In rare legal case woman gets second chance to sue after losing all her limbs.

ByABC News
June 1, 2009, 5:38 PM

June 2, 2009— -- When Lisa Strong, now 45, went to the emergency room in the early morning hours with back pain from a kidney stone she hardly imagined that she'd leave four months later as a quadruple amputee.

"I was on a respirator in the ICU and I don't remember the first 10 days," said Strong, of Davie, Fla. Her then-husband and two young children had waited anxiously for a diagnosis or any good news as Strong battled septic shock, lived through surgery and then survived multiple heart attacks.

She got a diagnosis, "but at that point they didn't know I would be losing my hands and feet," said Strong.

Over the next month Strong watched the black "line of demarcation" as doctors called it inch up her fingers and toes signaling just how much of her limbs she would lose.

"My hands were black, it was as if I stuck them in a fire. The line moved very slowly, and it was very painful burning," said Strong. "I thought if I exercised a lot I could get life back into my limbs."
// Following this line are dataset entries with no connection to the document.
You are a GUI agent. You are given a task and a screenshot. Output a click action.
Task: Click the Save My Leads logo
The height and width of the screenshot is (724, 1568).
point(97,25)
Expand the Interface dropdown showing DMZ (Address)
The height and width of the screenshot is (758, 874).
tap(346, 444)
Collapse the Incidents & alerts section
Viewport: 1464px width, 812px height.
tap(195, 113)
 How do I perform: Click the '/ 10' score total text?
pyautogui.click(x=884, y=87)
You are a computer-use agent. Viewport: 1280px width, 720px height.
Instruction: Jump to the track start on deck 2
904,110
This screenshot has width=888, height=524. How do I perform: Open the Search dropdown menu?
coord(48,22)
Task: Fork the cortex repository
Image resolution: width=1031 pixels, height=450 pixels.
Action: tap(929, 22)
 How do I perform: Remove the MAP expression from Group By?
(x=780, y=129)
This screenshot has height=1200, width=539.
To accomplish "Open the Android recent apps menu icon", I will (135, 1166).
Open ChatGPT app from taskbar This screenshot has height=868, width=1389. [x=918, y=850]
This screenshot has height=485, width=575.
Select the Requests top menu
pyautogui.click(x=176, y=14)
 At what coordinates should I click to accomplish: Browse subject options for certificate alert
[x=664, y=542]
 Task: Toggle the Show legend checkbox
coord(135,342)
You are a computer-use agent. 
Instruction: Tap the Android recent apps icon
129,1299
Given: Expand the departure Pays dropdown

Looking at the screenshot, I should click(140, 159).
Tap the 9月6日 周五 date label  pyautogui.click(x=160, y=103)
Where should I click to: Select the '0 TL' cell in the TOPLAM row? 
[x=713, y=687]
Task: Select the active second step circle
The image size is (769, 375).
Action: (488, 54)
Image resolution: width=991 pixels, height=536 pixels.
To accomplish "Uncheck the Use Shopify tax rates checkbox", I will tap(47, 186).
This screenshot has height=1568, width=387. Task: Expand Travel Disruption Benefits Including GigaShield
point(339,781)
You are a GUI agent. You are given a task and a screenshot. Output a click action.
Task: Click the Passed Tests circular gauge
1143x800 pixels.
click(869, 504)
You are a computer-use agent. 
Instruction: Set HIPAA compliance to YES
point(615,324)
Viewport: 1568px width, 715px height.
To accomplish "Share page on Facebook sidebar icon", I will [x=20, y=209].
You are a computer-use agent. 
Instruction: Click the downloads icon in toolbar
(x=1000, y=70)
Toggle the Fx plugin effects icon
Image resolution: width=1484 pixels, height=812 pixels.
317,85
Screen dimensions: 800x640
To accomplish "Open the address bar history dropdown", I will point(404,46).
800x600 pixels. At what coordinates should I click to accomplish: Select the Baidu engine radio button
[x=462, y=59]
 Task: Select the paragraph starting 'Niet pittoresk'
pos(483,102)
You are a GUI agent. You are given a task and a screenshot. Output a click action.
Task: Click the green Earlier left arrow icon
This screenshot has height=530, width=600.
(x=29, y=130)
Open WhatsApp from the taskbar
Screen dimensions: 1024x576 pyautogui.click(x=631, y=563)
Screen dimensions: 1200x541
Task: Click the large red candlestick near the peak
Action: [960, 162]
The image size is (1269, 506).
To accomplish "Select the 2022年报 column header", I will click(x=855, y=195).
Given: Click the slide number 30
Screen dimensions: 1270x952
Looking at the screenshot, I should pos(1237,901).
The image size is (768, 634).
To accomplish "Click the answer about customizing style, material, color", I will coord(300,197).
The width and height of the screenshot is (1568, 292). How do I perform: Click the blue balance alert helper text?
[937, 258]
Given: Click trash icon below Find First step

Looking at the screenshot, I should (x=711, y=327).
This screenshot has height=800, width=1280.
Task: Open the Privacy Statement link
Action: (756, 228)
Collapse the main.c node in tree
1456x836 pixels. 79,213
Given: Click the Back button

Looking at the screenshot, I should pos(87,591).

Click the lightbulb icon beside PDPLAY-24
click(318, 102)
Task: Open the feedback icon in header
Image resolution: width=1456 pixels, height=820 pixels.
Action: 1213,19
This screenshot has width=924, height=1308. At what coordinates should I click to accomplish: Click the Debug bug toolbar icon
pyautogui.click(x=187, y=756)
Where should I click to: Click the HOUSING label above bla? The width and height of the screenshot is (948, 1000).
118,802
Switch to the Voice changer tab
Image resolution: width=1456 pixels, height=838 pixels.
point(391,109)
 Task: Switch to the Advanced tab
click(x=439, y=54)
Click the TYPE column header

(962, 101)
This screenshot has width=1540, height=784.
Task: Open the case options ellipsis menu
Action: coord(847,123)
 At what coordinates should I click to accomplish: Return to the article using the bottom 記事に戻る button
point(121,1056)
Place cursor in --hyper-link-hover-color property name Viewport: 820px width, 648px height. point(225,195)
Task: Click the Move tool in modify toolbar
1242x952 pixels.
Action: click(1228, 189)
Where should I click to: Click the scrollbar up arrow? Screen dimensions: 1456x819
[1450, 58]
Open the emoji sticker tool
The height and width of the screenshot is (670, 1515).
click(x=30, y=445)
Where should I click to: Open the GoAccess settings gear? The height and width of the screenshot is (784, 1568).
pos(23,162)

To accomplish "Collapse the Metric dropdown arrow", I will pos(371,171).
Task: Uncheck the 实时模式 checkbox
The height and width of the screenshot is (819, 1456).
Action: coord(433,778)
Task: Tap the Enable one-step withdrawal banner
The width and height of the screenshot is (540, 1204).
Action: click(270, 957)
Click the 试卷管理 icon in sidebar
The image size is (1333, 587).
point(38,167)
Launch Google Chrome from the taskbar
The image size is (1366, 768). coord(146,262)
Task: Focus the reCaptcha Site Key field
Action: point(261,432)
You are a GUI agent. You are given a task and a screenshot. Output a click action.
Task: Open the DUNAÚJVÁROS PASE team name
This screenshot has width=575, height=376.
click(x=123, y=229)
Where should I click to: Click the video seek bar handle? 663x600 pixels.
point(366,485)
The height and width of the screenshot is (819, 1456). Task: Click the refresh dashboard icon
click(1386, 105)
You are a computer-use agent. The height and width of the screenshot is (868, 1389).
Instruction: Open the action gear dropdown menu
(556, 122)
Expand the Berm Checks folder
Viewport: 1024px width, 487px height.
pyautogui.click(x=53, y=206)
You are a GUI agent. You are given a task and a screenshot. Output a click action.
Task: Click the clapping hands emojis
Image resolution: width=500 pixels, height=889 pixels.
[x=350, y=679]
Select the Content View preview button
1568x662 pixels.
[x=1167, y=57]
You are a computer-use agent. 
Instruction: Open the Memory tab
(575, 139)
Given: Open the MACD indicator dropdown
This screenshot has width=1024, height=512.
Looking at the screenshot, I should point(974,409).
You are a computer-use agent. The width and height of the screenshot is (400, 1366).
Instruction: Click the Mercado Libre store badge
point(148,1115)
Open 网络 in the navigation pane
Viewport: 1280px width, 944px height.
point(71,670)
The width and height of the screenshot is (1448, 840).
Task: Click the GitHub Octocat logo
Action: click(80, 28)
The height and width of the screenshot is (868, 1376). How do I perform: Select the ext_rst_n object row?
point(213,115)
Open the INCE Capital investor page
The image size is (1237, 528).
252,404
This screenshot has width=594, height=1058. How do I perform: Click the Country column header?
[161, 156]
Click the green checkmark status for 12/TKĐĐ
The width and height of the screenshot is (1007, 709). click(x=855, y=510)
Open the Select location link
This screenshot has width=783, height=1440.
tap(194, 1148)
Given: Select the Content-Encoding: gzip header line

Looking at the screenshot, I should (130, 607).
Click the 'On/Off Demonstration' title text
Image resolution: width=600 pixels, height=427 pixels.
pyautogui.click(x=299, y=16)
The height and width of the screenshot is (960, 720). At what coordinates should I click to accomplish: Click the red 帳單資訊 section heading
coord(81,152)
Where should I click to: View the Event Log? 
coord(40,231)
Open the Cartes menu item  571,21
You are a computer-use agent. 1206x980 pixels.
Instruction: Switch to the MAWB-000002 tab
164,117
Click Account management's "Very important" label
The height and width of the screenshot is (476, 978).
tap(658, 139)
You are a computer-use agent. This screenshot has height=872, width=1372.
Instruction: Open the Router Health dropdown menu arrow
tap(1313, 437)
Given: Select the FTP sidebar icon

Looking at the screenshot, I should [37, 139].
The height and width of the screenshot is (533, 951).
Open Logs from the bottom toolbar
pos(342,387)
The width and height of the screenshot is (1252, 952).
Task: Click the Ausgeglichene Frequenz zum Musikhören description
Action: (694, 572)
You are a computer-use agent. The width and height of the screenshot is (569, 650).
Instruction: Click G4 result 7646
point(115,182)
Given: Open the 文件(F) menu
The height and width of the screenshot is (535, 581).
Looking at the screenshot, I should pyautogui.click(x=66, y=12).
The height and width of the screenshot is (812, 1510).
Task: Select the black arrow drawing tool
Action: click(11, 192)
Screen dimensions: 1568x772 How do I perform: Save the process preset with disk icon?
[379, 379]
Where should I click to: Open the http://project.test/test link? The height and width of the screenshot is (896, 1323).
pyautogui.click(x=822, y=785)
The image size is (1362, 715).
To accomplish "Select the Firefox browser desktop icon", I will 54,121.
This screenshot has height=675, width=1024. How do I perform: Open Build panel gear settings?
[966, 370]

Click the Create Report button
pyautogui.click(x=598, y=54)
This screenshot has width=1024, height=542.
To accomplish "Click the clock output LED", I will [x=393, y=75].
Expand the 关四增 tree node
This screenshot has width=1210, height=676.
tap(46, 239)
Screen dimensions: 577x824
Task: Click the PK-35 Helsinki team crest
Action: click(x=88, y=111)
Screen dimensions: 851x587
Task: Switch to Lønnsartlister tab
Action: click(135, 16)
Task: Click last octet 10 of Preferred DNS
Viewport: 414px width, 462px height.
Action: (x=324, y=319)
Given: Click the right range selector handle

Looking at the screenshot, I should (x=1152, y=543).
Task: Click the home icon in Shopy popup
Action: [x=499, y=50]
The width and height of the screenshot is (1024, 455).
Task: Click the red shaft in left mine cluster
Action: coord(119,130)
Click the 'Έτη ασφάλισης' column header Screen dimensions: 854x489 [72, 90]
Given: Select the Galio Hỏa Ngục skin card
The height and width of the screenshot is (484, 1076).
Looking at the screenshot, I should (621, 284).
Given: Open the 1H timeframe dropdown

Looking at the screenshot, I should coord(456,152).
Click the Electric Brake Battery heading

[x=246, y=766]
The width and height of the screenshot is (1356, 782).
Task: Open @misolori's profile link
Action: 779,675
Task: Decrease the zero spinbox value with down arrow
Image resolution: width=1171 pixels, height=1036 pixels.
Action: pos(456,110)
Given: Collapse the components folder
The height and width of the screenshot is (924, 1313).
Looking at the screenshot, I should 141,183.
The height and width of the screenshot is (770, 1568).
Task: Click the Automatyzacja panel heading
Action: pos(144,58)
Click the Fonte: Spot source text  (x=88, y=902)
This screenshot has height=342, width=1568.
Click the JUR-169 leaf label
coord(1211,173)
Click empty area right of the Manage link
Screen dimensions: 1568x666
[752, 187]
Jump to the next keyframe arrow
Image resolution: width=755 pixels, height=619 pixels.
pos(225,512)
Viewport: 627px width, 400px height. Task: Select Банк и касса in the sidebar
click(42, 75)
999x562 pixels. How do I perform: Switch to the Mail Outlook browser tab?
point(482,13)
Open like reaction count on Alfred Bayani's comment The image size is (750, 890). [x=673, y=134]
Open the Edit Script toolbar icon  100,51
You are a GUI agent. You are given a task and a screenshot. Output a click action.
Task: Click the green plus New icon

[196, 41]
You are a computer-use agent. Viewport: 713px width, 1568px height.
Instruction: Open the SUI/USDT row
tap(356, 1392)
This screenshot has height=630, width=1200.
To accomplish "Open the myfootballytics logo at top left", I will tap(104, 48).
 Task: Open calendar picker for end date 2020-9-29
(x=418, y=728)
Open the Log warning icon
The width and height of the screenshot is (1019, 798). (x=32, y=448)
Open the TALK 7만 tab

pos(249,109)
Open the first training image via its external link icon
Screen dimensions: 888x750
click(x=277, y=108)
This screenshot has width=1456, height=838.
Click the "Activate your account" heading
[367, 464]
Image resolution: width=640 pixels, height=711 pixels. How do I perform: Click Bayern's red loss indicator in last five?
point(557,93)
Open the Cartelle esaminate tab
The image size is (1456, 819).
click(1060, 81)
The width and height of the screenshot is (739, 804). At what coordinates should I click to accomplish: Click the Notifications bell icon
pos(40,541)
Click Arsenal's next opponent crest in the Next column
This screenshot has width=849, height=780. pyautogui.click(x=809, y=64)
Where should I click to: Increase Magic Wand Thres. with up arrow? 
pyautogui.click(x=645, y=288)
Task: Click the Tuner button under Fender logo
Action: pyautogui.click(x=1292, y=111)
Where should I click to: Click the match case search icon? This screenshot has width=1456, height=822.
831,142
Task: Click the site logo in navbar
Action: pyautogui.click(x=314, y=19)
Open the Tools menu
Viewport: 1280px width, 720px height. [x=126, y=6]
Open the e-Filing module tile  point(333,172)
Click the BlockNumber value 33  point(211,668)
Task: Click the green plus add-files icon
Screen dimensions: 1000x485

That was in 2004. Five years later Strong's tale of miscommunication, missed opportunities and tragedy has taken another twist.

Broward County Circuit Judge Charles M. Greene has thrown out a jury's 2006 not-guilty verdict in Strong's malpractice suit against nurses and three doctors in charge of Strong's care. According to the National Center for State Courts, judges set aside less than one-half of 1 percent of jury verdicts in civil trials nationwide in 2005, the most recent year for which complete statistics are available.

Now the emergency room physician and the doctor who admitted her to the hospital must again explain exactly what happened during the 16 hours after Strong claims she said she had a kidney stone, and doctors diagnosed her with a kidney stone.

"I walked into the hospital and told the triage nurse I have a kidney stone, I have a history of kidney stones and that I was a 10 on the 1 to 10 pain scale," said Strong. "After I talked with the triage nurse I started throwing up … I don't remember a lot after I started throwing up."